On the Legacy of Communism

12.04.2014
On the Legacy of Communism
The history of communism combines heroes and monsters, great hopes and great horrors. So what are we, in the 21st century, to make of the legacy of communism? We must immediately recognize that communist regimes were, without exception, brutal dictatorships. The deliberate famine of 1932-1933 in Ukraine (the holodomor) alone killed several million people.
 

 

 

 

 

 Millions more were killed in the gulag or by the secret police. Meanwhile, forced labor was an official part of the plans for the industrialization of communist countries such as the Soviet Union or Bulgaria.

 

Perhaps some of the worst crimes can be blamed on particular sociopathic leaders—figures like Stalin or Causescu. But the potential for such crimes was not alien to the political system in whose name they were committed. Stalin may have been a monster, but communism was a system that had the potential to breed such monsters, in country after country. Even setting aside the mass killings and the forced labor system, communist countries were police states that abolished or restricted their citizens’ basic freedoms, such as the freedom of movement (either internally or internationally), and the freedoms of speech and association. As recently as a year ago Cubans needed special police permits (exit visas) to travel outside their own country.

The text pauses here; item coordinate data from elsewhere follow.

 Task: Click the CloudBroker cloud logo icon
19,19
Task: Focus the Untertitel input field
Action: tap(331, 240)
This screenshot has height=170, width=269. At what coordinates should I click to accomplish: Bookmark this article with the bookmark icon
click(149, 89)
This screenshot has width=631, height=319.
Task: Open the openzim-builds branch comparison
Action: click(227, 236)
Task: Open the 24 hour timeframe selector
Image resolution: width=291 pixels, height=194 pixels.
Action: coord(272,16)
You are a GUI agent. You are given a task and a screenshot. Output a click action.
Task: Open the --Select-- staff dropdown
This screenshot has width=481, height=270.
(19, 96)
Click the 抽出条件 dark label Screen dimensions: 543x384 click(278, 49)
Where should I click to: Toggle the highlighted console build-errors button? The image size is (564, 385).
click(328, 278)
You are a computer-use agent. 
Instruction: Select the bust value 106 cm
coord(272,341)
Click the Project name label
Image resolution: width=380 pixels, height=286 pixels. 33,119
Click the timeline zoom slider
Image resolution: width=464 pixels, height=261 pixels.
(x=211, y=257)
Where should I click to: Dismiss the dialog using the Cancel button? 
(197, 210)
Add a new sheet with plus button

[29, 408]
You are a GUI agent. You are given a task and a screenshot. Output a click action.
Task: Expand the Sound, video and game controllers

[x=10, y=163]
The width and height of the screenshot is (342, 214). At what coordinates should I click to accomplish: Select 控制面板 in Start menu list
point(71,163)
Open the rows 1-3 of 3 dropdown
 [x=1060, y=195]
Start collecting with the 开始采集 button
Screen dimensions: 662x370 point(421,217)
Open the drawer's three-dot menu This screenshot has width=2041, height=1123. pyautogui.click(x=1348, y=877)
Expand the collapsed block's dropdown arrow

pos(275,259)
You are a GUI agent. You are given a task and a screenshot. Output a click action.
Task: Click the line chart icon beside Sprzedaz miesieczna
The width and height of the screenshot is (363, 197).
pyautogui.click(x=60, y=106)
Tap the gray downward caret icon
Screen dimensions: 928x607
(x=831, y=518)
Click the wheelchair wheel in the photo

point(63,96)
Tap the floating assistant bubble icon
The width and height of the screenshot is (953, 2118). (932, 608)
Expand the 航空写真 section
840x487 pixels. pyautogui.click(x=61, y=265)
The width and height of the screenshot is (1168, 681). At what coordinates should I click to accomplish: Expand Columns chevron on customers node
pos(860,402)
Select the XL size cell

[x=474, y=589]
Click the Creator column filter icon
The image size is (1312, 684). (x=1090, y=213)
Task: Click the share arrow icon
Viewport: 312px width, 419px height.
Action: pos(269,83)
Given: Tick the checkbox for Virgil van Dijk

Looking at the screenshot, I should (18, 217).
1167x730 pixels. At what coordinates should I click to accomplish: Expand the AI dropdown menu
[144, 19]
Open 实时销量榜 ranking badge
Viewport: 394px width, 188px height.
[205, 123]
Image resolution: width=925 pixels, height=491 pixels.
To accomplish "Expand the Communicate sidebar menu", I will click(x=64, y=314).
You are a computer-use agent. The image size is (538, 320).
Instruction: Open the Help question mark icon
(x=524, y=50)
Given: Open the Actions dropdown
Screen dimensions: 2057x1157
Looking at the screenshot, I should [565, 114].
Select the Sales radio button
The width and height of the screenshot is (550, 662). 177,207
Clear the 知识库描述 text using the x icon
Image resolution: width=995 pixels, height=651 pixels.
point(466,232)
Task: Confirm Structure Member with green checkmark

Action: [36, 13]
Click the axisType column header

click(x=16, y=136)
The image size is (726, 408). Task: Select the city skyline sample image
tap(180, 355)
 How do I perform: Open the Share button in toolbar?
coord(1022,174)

The experience of communism means that the left has to abandon the idea of a centralized, state-run economy. In the absence of any alternative, the left has to endorse a role for markets

 

Workers in capitalist economies experience oppression and exploitation from their bosses. But the bosses’ power in a capitalist economy is limited: your boss can fire you, but he cannot throw you in jail. In state-run economies, your boss also runs the police, the justice system, and owns the house that you live in. The Leninist idea was that, since the Party controls the state, and the Party represents the workers, the communist economy would have no bosses. In reality, of course, the Party and its apparatchiks proved to be as greedy and ruthless as any capitalist boss.

 

Moreover, the idea of a centrally planned economy proved to be a fantasy. Even setting aside disastrous experiments like Mao’s “Great Leap Forward”—which led to the Great Chinese Famine of 1958-162 that killed around 30 million people—communist economies were spectacularly inefficient, leading to chronic shortages of basic goods. There is simply no way for a bureaucracy to collect and process the information required to run the economy of a country effectively (not even with fancy computers).

 

The lesson for the left here is that there are no grounds for nostalgia for communism as a political system. The failures of communism are not historical accidents that could have been avoided, if only Stalin had lost out in the struggle to succeed Lenin, or if only Germany had had a successful revolution in the 1920s. There is no way that communism in the 20th century could have succeeded.

 

The experience of communism means that the left has to abandon the idea of a centralized, state-run economy. In the absence of any alternative, the left has to endorse a role for markets. But this does not mean that the communist or Marxist tradition has nothing to offer to the contemporary left. The mainstream social-democratic left tends to focus exclusively on defending and expanding the welfare state. What is missing is an examination of the structures of power in contemporary capitalist societies, including not only corporations but the state itself. This is where the Marxist tradition can help.

 

To begin with, as Marxists point out, political power is inseparable from economic power, and economic power is measured primarily not in monetary income, but in ownership of the means of production. It is not that capitalists have political power because they have money; rather, they have money because they have control over crucial parts of the economy, and can use that control to earn income. And their control over parts of the economy is also what gives them political power: no politician is willing to go against the whims of the “job creators”, after all.

 

For this reason, a society in which ownership of the means of production is concentrated in the hands of few capitalists is not likely to be a politically equal society, or a real democracy. So it should still be a goal of the left to make ownership of the means of production as wide as possible.[1] Asserting state control over the entire economy is not the answer to this, because—as the experience of state-run economies in the 20th century showed—it merely replaces one set of bosses with another. But there are other ideas: for example, forms of collective ownership such as cooperatives or worker-owned companies are possibilities.

 

Furthermore, as Marxists point out, wage labor is itself a power relation, which, especially at times of high unemployment, is heavily tilted against the worker. Workers often experience their workplaces as alienating and oppressive, but have no realistic option of quitting their jobs.

 

Moreover, as technology advances, society does not need so much human labor: the excess supply of human labor only serves to lower wages and boost corporate profits. At the same time, as technology makes our societies more productive, we can more easily afford to make sure that people have the freedom to choose whether to continue working in their oppressive work environments or not. The left should promote alternatives to wage labor—most obviously, by pushing for a universal guaranteed income.

 

These proposals are certainly much less ambitious than the utopian dreams of 20th Century communism. But they are enough to keep us busy.

 



[1] The great political philosopher John Rawls (by no means a Marxist) made a similar point in “A Theory of Justice”, suggesting a “property-owning democracy”.